Reconstructing the absolute 3D pose and shape of the hands from the user's viewpoint using a single head-mounted camera is crucial for practical egocentric interaction in AR/VR, telepresence, and hand-centric manipulation tasks, where sensing must remain compact and unobtrusive. While monocular RGB methods have made progress, they remain constrained by depth-scale ambiguity and struggle to generalize across the diverse optical configurations of head-mounted devices. As a result, models typically require extensive training on device-specific datasets, which are costly and laborious to acquire. This paper addresses these challenges by introducing EgoForce, a monocular 3D hand reconstruction framework that recovers robust, absolute 3D hand pose and its position from the user's (camera-space) viewpoint. EgoForce operates across fisheye, perspective, and distorted wide-FOV camera models using a single unified network. Our approach combines a differentiable forearm representation that stabilizes hand pose, a unified arm-hand transformer that predicts both hand and forearm geometry from a single egocentric view, mitigating depth-scale ambiguity, and a ray space closed-form solver that enables absolute 3D pose recovery across diverse head-mounted camera models. Experiments on three egocentric benchmarks show that EgoForce achieves state-of-the-art 3D accuracy, reducing camera-space MPJPE by up to 28% on the HOT3D dataset compared to prior methods and maintaining consistent performance across camera configurations. For more details, visit the project page at https://dfki-av.github.io/EgoForce.

Editorial analysis

A structured set of objections, weighed in public.

Desk editor's note, referee report, simulated authors' rebuttal, and a circularity audit. Tearing a paper down is the easy half of reading it; the pith above is the substance, this is the friction.

Referee Report

2 major / 1 minor

Summary. The paper introduces EgoForce, a monocular framework for absolute 3D hand pose and shape reconstruction from egocentric RGB images captured by head-mounted cameras. It proposes a differentiable forearm representation to stabilize pose, a unified arm-hand transformer to predict hand and forearm geometry jointly, and a ray-space closed-form solver to recover absolute 3D coordinates. The method claims to operate across fisheye, perspective, and distorted wide-FOV models using a single network without device-specific training data. Experiments on three egocentric benchmarks report state-of-the-art camera-space MPJPE, with up to 28% reduction on HOT3D and consistent cross-configuration performance.

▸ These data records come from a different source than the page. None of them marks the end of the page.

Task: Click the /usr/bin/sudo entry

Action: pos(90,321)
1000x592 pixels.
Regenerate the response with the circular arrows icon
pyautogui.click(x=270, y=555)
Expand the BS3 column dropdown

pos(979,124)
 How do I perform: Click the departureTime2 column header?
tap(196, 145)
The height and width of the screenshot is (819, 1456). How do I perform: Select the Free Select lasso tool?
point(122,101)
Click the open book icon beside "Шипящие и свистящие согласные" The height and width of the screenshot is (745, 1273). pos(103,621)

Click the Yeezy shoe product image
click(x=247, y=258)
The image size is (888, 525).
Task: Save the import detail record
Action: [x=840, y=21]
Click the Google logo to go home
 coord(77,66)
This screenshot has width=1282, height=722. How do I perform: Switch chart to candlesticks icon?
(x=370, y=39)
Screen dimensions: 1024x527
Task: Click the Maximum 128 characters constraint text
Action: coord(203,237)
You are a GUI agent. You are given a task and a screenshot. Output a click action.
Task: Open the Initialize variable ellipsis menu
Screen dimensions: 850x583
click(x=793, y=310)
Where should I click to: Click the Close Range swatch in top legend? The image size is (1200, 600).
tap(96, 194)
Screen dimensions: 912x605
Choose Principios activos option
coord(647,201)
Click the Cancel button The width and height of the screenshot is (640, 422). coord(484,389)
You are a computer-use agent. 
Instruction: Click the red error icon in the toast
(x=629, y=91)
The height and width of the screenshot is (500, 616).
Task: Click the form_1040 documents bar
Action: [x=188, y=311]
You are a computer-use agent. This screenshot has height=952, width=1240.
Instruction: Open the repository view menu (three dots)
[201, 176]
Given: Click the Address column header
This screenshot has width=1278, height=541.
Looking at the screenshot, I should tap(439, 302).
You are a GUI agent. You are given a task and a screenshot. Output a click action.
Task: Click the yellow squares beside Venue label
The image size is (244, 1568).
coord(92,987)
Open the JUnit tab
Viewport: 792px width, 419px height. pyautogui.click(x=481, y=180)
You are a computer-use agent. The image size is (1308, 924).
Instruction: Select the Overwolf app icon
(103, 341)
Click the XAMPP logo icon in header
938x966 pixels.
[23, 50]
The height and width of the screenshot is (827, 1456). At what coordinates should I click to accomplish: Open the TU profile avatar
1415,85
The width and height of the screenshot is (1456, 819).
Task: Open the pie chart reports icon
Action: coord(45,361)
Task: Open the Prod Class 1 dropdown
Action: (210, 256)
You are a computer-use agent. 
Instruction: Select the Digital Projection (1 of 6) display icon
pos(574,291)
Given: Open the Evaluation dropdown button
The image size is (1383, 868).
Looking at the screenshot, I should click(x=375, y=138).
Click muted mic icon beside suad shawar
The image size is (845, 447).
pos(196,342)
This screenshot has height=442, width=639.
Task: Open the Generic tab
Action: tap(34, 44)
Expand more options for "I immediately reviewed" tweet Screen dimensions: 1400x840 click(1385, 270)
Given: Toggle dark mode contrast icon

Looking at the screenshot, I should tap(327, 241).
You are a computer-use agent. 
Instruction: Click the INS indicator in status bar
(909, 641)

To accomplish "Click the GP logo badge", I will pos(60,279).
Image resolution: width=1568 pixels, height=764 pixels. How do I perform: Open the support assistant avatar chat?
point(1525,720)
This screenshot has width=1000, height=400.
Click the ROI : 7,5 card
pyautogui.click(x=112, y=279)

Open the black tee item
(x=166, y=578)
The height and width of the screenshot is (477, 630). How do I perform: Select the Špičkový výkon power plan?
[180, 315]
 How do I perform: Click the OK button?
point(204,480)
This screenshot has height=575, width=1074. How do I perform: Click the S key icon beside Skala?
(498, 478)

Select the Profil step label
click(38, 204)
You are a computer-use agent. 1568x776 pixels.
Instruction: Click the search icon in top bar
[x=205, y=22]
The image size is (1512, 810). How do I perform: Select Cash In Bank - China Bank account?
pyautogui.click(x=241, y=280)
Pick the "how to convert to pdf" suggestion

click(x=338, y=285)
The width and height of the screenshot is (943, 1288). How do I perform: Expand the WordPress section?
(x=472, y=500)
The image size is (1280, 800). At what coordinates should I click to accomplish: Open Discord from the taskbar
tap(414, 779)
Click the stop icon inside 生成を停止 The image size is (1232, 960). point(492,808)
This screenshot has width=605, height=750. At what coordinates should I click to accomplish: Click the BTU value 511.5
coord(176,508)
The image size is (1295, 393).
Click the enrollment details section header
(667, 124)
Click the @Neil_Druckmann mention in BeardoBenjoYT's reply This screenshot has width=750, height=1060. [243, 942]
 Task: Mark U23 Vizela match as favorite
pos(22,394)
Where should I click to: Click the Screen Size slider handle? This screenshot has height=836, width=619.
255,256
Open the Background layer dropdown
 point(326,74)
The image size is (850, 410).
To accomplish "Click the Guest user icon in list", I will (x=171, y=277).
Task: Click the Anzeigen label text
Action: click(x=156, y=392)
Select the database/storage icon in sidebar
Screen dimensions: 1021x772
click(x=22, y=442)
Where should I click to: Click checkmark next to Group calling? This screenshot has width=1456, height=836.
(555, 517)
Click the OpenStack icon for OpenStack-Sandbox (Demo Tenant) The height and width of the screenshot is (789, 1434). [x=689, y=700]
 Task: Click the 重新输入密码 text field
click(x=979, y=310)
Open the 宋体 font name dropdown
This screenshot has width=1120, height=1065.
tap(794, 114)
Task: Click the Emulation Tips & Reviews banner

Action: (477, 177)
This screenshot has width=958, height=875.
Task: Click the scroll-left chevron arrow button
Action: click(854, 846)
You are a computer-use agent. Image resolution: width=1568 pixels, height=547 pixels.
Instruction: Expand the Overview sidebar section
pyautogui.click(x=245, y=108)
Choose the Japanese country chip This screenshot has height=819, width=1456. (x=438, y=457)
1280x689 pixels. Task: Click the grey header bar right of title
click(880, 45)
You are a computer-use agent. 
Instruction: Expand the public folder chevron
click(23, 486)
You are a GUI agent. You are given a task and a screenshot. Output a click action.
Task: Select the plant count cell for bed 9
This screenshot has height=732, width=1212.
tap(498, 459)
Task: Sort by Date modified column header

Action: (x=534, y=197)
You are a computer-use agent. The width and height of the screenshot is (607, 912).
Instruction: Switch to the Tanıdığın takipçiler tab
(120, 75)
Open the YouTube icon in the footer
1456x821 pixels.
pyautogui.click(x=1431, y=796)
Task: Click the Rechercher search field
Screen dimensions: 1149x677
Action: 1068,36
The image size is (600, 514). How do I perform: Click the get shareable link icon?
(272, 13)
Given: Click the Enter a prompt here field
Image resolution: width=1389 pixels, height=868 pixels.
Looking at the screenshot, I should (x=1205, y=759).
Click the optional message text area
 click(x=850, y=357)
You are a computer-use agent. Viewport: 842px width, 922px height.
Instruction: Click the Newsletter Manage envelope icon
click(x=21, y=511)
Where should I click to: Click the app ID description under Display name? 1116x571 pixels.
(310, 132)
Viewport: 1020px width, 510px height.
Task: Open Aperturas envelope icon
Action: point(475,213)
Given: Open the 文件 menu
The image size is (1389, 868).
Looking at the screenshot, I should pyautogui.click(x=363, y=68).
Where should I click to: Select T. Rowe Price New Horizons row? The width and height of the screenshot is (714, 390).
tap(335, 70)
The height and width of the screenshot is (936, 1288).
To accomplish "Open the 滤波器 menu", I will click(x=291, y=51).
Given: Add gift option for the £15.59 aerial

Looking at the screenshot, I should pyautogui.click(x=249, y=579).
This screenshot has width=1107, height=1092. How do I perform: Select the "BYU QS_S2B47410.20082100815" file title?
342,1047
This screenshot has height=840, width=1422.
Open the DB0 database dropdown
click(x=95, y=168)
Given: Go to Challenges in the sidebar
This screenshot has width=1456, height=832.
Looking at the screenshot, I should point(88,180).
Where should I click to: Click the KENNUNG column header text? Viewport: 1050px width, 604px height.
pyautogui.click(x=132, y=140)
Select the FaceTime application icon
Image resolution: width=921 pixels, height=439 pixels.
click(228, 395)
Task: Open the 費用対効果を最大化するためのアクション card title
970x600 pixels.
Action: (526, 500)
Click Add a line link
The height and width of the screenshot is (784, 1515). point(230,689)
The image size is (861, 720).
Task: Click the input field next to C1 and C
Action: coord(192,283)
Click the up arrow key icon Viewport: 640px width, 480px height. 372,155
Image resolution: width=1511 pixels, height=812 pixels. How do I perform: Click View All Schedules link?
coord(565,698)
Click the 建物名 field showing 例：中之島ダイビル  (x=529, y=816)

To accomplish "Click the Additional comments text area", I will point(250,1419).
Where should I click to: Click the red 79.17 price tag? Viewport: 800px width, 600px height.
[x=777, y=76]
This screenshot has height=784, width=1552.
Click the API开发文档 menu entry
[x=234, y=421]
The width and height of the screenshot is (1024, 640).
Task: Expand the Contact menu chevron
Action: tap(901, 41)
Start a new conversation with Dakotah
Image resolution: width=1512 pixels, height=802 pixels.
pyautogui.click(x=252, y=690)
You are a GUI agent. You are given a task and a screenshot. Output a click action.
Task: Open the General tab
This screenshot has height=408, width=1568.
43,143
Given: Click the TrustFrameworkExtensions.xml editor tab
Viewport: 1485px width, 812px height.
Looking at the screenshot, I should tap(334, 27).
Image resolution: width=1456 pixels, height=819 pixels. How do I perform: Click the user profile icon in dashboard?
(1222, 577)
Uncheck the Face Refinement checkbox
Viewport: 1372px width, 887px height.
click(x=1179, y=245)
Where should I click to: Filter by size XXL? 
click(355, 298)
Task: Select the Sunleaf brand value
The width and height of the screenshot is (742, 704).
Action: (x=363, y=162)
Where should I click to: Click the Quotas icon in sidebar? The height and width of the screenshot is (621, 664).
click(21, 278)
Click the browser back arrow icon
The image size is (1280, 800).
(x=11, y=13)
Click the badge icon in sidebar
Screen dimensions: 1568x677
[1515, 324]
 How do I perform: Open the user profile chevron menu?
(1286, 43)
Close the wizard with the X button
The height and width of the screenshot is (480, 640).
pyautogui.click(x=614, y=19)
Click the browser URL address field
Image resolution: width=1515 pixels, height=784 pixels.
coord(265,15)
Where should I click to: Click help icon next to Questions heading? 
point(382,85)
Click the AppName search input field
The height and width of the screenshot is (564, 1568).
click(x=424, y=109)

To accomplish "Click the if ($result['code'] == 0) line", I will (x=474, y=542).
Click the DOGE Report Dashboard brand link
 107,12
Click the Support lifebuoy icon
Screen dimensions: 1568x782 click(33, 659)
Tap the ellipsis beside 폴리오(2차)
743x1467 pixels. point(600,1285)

Significance. If the cross-camera robustness and absolute recovery claims hold, the work would be significant for practical AR/VR and egocentric interaction systems by lowering the barrier of device-specific data collection. The forearm-guided stabilization and ray-space solver represent a concrete attempt to address depth-scale ambiguity in a unified manner, which could influence future monocular egocentric pipelines if the technical details are clarified.

major comments (2)
  1. [Abstract / Methods] Abstract and methods (ray-space solver description): The claim that the closed-form ray-space solver enables absolute 3D recovery across fisheye, perspective, and wide-FOV models without per-device training is load-bearing for the generalization result, yet the abstract provides no explicit mechanism for incorporating nonlinear distortion (e.g., equidistant or polynomial models) into the solver. This leaves open whether the solver assumes known intrinsics per model or relies on implicit learning that would require device-specific data, directly affecting the weakest assumption identified in the review.
  2. [Experiments] Experiments section: The reported up to 28% MPJPE reduction on HOT3D and consistent performance across camera configurations are central to the SOTA claim, but the abstract lacks ablations isolating the forearm representation and unified transformer contributions, as well as error bars or training data details. Without these, it is not possible to confirm that the gains are not due to post-hoc tuning or dataset-specific factors, undermining verification of the cross-configuration robustness.
minor comments (1)
  1. [Abstract] The project page link is provided but no supplementary material or code release is mentioned in the abstract; including a link to reproducible implementation would strengthen the submission.

Simulated Author's Rebuttal

2 responses · 0 unresolved

We thank the referee for the constructive and detailed review. The comments help clarify key aspects of our claims regarding generalization and experimental validation. We address each major comment point by point below with explanations and commitments to revisions where they improve the manuscript.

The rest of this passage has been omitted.